More than 250,000 Pennsylvanians are actively engaged in app-based work, delivering food, groceries, and packages for companies like DoorDash, GrubHub, Instacart, Uber, Lyft, and Amazon. These corporations rake in billions while avoiding nearly any regulation or oversight, using opaque algorithms to decide worker compensation, consumers costs, assignments, and suspensions.  
 
App workers – like all workers – deserve transparency, clarity and to be paid a livable wage.
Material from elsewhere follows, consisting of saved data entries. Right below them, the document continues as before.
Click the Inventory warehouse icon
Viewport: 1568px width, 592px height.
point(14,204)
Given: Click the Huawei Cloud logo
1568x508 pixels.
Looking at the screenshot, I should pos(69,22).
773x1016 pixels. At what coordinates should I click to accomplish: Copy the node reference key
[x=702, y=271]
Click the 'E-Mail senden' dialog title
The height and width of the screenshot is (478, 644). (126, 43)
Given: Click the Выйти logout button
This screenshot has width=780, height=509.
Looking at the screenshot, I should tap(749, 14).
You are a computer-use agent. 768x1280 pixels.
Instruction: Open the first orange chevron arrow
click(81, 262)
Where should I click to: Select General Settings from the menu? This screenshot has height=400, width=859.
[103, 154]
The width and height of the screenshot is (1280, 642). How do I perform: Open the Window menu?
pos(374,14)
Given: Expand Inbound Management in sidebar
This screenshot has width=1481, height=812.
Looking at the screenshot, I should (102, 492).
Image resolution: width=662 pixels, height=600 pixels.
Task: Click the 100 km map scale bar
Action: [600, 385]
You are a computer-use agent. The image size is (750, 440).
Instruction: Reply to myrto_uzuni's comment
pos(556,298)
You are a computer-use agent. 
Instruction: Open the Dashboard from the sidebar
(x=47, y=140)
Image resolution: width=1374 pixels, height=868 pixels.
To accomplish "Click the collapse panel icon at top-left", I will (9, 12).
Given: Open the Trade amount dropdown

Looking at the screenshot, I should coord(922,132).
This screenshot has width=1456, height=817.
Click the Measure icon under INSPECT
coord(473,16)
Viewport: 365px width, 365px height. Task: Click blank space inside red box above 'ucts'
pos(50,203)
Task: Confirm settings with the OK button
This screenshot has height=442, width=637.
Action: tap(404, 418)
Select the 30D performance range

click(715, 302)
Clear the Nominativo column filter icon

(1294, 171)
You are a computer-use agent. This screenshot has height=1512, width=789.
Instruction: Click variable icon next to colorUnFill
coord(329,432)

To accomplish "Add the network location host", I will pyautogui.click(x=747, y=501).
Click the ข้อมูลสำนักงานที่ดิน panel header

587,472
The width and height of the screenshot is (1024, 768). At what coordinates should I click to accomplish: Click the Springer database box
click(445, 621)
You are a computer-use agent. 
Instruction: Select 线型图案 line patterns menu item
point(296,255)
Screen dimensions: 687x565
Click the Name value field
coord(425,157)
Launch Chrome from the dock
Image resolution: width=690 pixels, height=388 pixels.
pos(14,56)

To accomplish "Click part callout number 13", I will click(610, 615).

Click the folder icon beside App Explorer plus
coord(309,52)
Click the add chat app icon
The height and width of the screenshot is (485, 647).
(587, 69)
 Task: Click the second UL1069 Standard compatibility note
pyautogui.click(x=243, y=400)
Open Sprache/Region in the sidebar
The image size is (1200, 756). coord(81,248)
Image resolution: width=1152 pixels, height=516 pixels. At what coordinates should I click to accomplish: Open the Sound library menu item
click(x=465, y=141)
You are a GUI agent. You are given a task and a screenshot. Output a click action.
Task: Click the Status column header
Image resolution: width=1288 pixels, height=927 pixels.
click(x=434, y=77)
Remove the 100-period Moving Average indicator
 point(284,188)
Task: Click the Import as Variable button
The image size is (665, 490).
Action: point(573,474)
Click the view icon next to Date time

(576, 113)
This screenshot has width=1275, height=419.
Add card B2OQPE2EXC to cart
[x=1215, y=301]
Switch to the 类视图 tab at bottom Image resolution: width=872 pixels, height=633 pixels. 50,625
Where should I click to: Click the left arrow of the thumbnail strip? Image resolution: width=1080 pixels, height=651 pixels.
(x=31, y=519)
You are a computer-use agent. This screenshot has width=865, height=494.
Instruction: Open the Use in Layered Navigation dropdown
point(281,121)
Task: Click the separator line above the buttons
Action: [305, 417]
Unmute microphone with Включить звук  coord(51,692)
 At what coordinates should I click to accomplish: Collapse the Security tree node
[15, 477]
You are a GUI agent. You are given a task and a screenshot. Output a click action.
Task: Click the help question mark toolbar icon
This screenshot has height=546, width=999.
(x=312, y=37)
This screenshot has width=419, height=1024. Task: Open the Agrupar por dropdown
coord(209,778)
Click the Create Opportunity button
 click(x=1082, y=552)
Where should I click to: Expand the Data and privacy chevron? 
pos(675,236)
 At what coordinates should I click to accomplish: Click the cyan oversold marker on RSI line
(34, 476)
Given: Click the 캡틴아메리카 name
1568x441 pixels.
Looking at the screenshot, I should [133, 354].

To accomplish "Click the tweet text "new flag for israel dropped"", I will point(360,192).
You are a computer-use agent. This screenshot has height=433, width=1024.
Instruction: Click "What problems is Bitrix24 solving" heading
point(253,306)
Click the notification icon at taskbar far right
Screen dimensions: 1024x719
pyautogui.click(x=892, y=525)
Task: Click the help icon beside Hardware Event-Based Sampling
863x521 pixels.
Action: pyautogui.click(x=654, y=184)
Consumers who use their services shouldn’t be gouged by surveillance pricing and corporate greed either.  
 
As our Commonwealth continues to embrace and rely on app-based services, it’s imperative that we have transparency about how these tools operate and ensure that workers and consumers are being treated fairly.  
 
The App Workers Transparency Act would do the following: 
 
- Require companies to provide detailed weekly pay statements and itemized receipts to workers and consumers. 
- Empower workers to learn how their pay rate, assignments, and disciplinary suspensions are determined.
- Ensure workers the right to appeal suspensions and account deactivations done without just cause. 
- Guarantee that app-based drivers receive at least 75 percent of each passenger fare.
- Provide that app-based workers are correctly classified as employees and informed of their due rights under state law, including the right to unionize. 
- Require equal pay for equal work.  
 
As the proliferation of app-based work grows in the Commonwealth, it is imperative we enact safeguards to protect and empower workers and consumers. Please join me in sponsoring this legislation to ensure transparency and fairness.